PROMPT: Below this line is a set of entries; quote exactly the lines from the line that contains "The image size is (1568, 761)." to the line that contains "Task: Click the Rp26.000 unit price", both lines included.

ENTRIES PROVIDED:
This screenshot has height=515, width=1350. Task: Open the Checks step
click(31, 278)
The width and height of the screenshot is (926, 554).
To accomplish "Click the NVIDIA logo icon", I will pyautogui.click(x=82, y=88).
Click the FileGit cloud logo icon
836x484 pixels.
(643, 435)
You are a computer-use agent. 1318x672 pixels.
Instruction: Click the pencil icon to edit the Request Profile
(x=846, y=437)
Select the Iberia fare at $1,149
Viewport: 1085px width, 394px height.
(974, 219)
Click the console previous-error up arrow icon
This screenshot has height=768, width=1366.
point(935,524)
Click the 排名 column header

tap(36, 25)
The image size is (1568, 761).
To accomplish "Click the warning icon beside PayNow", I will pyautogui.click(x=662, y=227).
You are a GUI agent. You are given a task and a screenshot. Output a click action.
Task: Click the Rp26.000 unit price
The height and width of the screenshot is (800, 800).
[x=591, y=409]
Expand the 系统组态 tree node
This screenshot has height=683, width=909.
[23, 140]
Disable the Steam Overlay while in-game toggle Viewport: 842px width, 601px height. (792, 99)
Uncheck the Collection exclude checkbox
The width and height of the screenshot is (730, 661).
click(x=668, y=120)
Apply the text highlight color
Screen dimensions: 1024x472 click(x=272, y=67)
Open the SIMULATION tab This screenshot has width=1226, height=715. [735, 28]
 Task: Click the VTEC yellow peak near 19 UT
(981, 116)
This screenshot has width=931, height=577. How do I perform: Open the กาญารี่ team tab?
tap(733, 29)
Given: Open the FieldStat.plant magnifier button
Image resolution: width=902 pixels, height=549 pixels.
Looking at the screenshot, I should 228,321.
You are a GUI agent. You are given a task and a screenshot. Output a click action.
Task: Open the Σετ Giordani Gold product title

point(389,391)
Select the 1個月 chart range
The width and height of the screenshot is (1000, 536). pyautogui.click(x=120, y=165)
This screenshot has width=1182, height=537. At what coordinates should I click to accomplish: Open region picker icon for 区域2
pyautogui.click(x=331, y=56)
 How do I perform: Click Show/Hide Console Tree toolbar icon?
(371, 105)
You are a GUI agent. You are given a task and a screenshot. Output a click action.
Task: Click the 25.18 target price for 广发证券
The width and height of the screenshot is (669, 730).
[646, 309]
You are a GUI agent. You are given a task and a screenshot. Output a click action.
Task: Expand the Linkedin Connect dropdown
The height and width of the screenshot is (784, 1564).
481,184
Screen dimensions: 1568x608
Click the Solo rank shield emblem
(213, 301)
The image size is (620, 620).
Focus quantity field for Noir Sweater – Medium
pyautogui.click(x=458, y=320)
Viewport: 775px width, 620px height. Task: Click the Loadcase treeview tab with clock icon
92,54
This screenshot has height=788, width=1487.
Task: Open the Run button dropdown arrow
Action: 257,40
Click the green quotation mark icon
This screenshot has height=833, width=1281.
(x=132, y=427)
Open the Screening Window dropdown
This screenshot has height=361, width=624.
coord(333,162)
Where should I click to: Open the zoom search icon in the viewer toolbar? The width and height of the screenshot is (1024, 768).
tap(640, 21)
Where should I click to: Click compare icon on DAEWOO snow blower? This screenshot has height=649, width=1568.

SOLUTION FOR THIS TASK:
The image size is (1568, 761).
To accomplish "Click the warning icon beside PayNow", I will pyautogui.click(x=662, y=227).
You are a GUI agent. You are given a task and a screenshot. Output a click action.
Task: Click the Rp26.000 unit price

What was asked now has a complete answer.